Practice Problem 1 a.Intercept t-value: -17.5791/6.7584 = -2.601
b.speed t-value: 3.9324/0.4155 = 9.464
c.Because the we see *** and the t-value is high we can understand that the p-value for the t- stat is nearly zero.
e.Multiple R-squared: 1- (11354/32540) = 0.6510756
F-statistic = 86.833715
The p-value for the f-statisitc has *** and a high f-statistic lead us to beleive that the p-vale for the f-statisitic is nearly zero.
h.speed Mean Sq: 21186
F-value 21186/246.826087 -> 86.833715
The p-value for the f-statisitc has *** and a high f-statistic lead us to beleive that the p-vale for the f-statisitic is nearly zero.
Problem 2 a
Auto <- read.table("http://faculty.marshall.usc.edu/gareth-james/ISL/Auto.data",
header=TRUE,
na.strings = "?",
stringsAsFactors = FALSE)
lim.fit <- lm(mpg ~ horsepower, data = Auto)
summary(lim.fit)
##
## Call:
## lm(formula = mpg ~ horsepower, data = Auto)
##
## Residuals:
## Min 1Q Median 3Q Max
## -13.5710 -3.2592 -0.3435 2.7630 16.9240
##
## Coefficients:
## Estimate Std.
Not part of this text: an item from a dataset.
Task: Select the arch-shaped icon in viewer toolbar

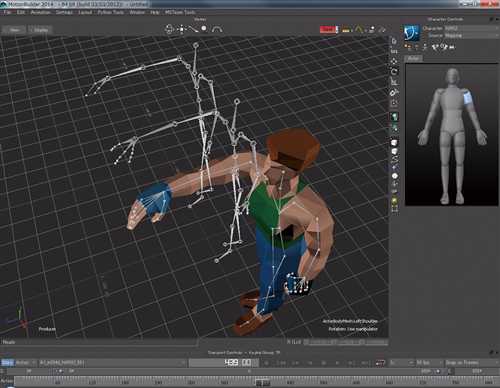Action: tap(217, 29)
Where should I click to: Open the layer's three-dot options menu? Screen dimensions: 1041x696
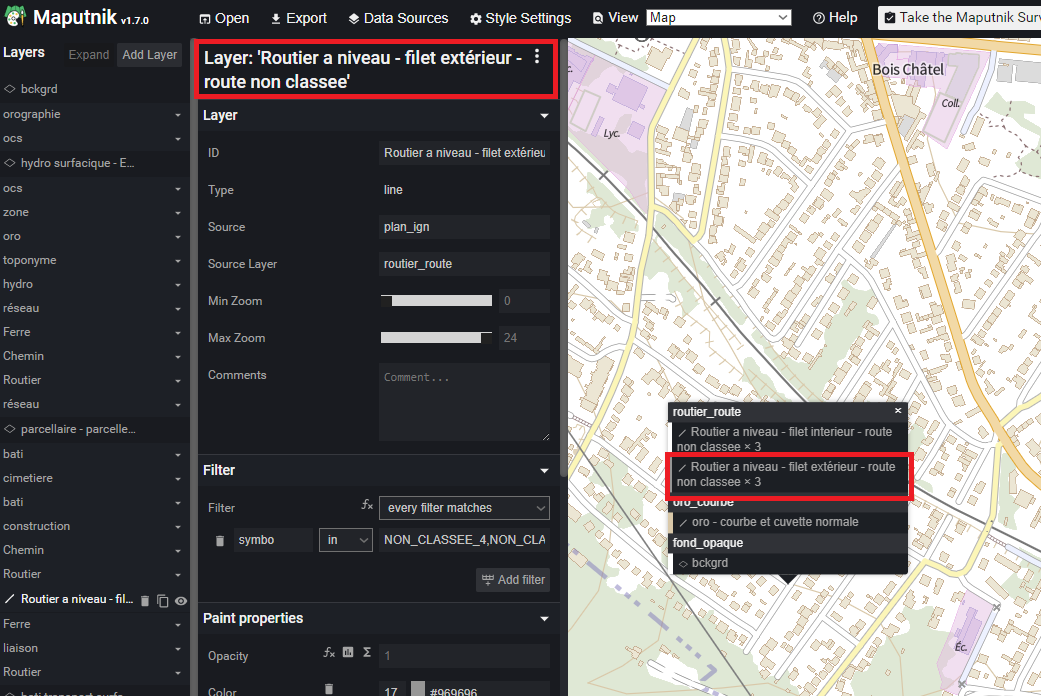(537, 57)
Error t value Pr(>|t|)
## (Intercept) 39.935861 0.717499 55.66 <2e-16 ***
## horsepower -0.157845 0.006446 -24.49 <2e-16 ***
## ---
## Signif. codes: 0 '***' 0.001 '**' 0.01 '*' 0.05 '.' 0.1 ' ' 1
##
## Residual standard error: 4.906 on 390 degrees of freedom
## (5 observations deleted due to missingness)
## Multiple R-squared: 0.6059, Adjusted R-squared: 0.6049
## F-statistic: 599.7 on 1 and 390 DF, p-value: < 2.2e-16
The p-values are much lower then 0.05 which leads us to believe that there is strong evidence that there is statisitcal significance. This suggests that there is a relationship between the predictor and the response.
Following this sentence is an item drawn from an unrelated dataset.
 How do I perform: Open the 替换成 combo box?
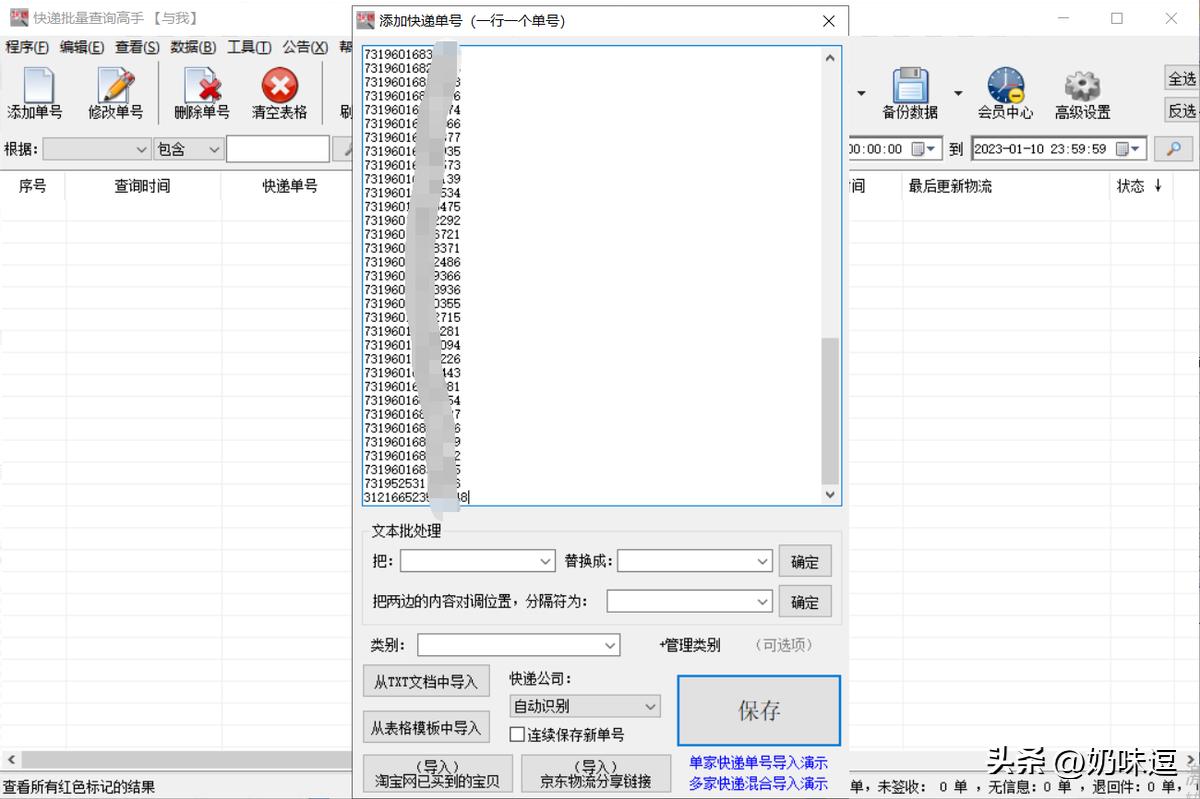pyautogui.click(x=762, y=561)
There seems to be a moderetly strong relationship between the predictor and response because the R-squared value is 0.6049.
The regression coefficient for the predictor, horsepower, is negative.This leads us to believe that it is a negative relationship
confidence interval
predict(lim.fit, data.frame(horsepower = c(85)), interval = "confidence")
## fit lwr upr
## 1 26.51906 25.973 27.06512
predicted interval
predict(lim.fit, data.frame(horsepower = c(85)), interval = "prediction")
## fit lwr upr
## 1 26.51906 16.85857 36.17954
The 95% confidence interval for the prediction interval is bigger than that of the confidence interval because there is an increased uncertainity when a new individual observation must be accounted for.
library(tidyverse)
## ── Attaching packages ────────────────────────────────────────────────── tidyverse 1.3.0 ──
## ✓ ggplot2 3.2.1 ✓ purrr 0.3.3
## ✓ tibble 2.1.3 ✓ dplyr 0.8.3
## ✓ tidyr 1.0.2 ✓ stringr 1.4.0
## ✓ readr 1.3.1 ✓ forcats 0.4.0
## ── Conflicts ───────────────────────────────────────────────────── tidyverse_conflicts() ──
## x dplyr::filter() masks stats::filter()
## x dplyr::lag() masks stats::lag()
plot(Auto$horsepower, Auto$mpg, xlab = "horsepower", ylab = "mpg")
abline(lim.fit, col = "red")
par(mfrow=c(2,2))
plot(lim.fit)
In the Residuals vs. Leverage we cthere is relatively high leverage which suggests that there may be problems with the fit. The residual plot also has a trong curve, which may suggest that there are problems with the fit.